Listed Building – Grade II
- Designated: 29 September 1977
- Reference no.: 1244910

= Burnley Town Hall =

Municipal building in Burnley, Lancashire, England

Burnley Town Hall is a municipal building in Manchester Road, Burnley, Lancashire, England. The town hall, which is the headquarters of Burnley Borough Council, is a Grade II listed building.

==History==
In the mid 19th century local council meetings were held in the old fire station on Manchester Road until the council bought the public hall in Elizabeth Street in 1868. The council continued to seek sites to erect a new facility not least because the public hall in Elizabeth Street had not been the council's first choice of building. The site selected for the new building was a just to the southwest of the Mechanics' Institute which had been built in 1855.

The foundation stone for the new building was laid by John Baron, the mayor, in 1885. It was designed by Henry Holtom and George Arthur Fox from Dewsbury in the Renaissance style and was officially opened on 27 October 1888. The design of the centre section of the front elevation of the building involved Ionic columns of polished granite with sandstone capitals. The height to the top of the dome is 90 feet. When it opened, the building incorporated a new police station with 30 prison cells and a magistrates' court. The clock for the town hall was designed by Lord Grimthorpe in the same style as the mechanism for the clock of the Palace of Westminster and made by Potts of Leeds. The bells were by Gillett & Johnston: the large bell of the clock weighs 25 cwt and the four smaller bells weigh over 32 cwt. The interior decoration included a mosaic pavement with tiles made by Craven Dunnill bearing the town's coat of arms.

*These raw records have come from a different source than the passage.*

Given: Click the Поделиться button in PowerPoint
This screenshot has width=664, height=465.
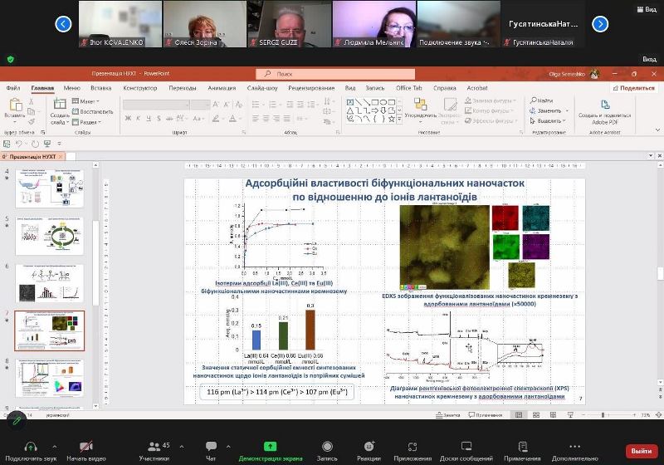Looking at the screenshot, I should [633, 87].
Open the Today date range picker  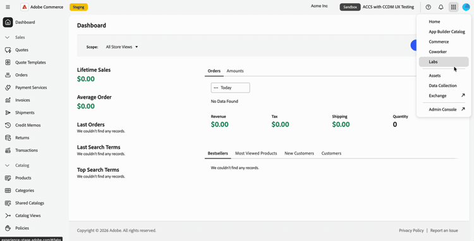pos(230,88)
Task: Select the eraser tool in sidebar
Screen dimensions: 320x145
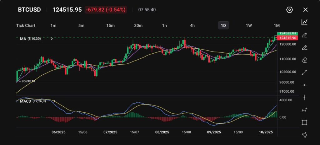Action: coord(304,60)
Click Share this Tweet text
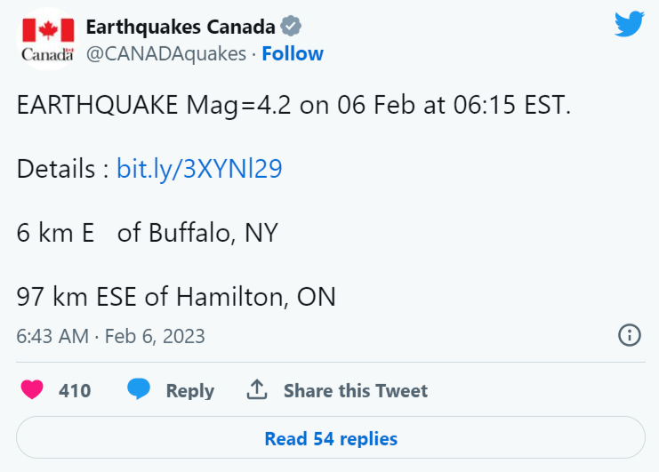Image resolution: width=659 pixels, height=472 pixels. click(x=356, y=390)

Queen Elizabeth II, accompanied by the Duke of Edinburgh, visited the town hall and waved to the crowd from the town hall balcony in February 1955.

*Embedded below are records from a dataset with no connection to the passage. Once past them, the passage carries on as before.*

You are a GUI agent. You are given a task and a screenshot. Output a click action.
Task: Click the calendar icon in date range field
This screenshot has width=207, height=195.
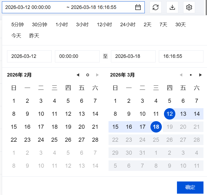point(138,7)
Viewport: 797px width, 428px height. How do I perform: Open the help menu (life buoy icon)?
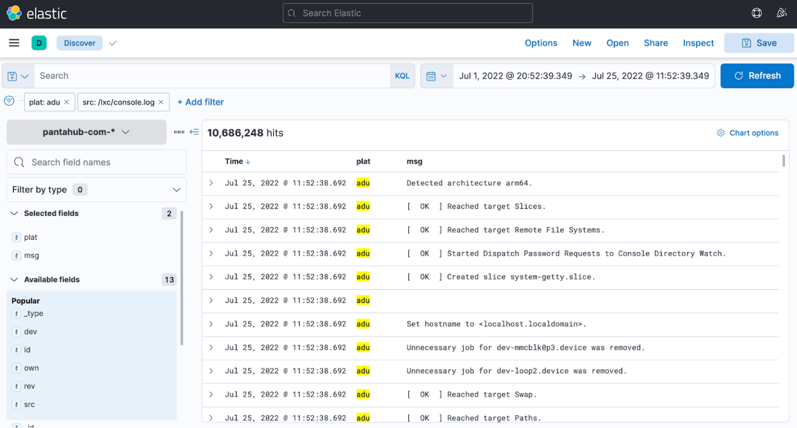[x=757, y=13]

The town hall became the headquarters of Burnley County Borough on completion and remained the local seat of government on the formation of the enlarged Borough of Burnley in 1974. The building was the venue for crown court trials until the new Law Courts in Hammerton Street opened in 1981. The Prince of Wales visited the town hall for a meeting with the civic dignitaries in February 2008.

In May 2016 Burnley F.C. were presented with the Football League Championship trophy outside the town hall after security risks at The Valley prevented the trophy from reaching south London on the final day of the competition. Essential repairs to the roof and external faces of the building were carried out in 2019.